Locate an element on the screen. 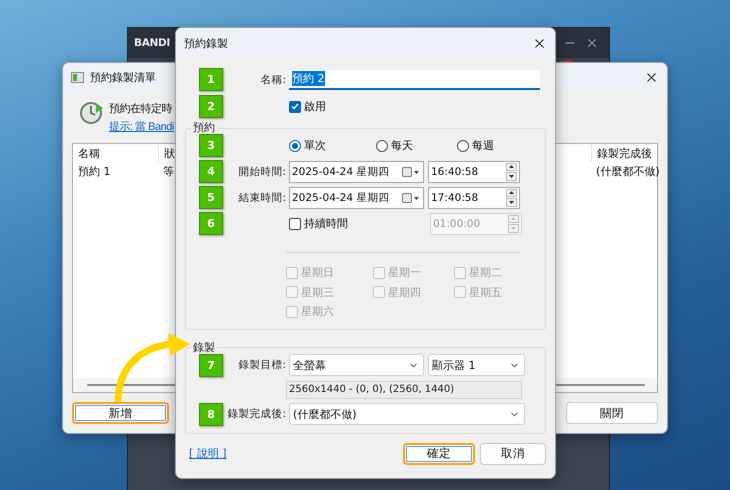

* * *

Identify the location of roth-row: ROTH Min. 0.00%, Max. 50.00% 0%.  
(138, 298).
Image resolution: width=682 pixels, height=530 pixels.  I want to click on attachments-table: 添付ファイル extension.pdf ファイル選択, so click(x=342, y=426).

...

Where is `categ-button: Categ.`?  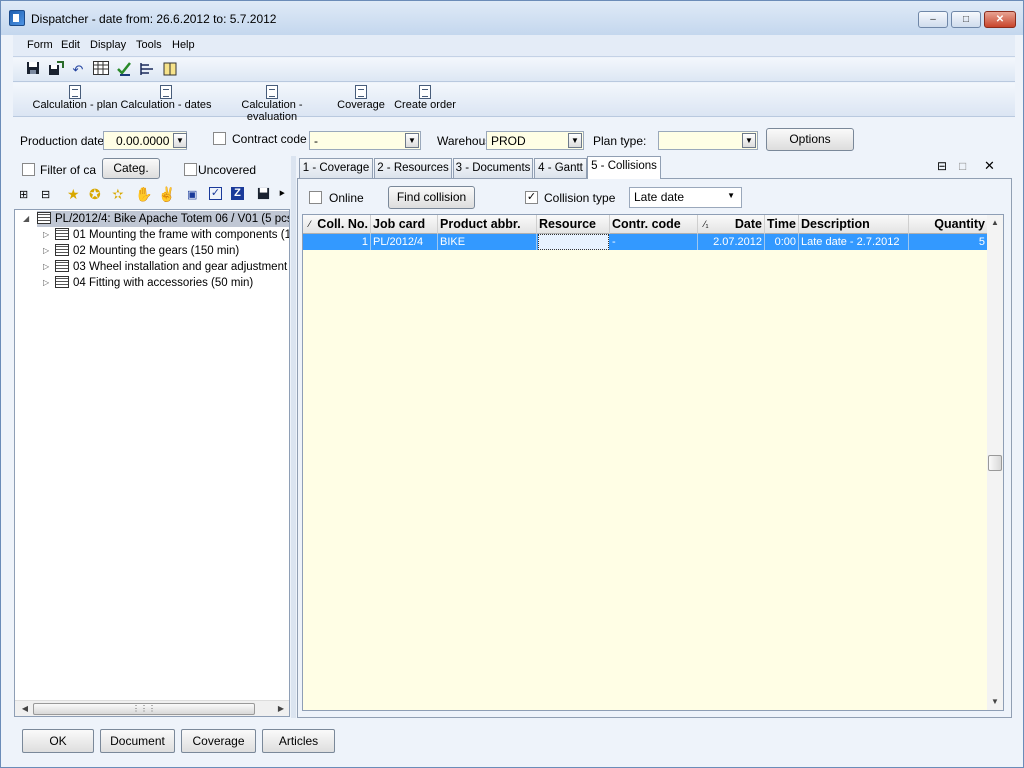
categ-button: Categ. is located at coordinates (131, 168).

◆ **What needs to be done**: Express the stretch of data from the line containing "Identify the location" through the line containing "Image resolution: width=682", both included, as a JSON list of strings with one string per line and blank lines omitted.

◆ **Written answer**:
[
  "Identify the location of roth-row: ROTH Min. 0.00%, Max. 50.00% 0%.  ",
  "(138, 298).",
  "Image resolution: width=682 pixels, height=530 pixels.  I want to click on attachments-table: 添付ファイル extension.pdf ファイル選択, so click(x=342, y=426)."
]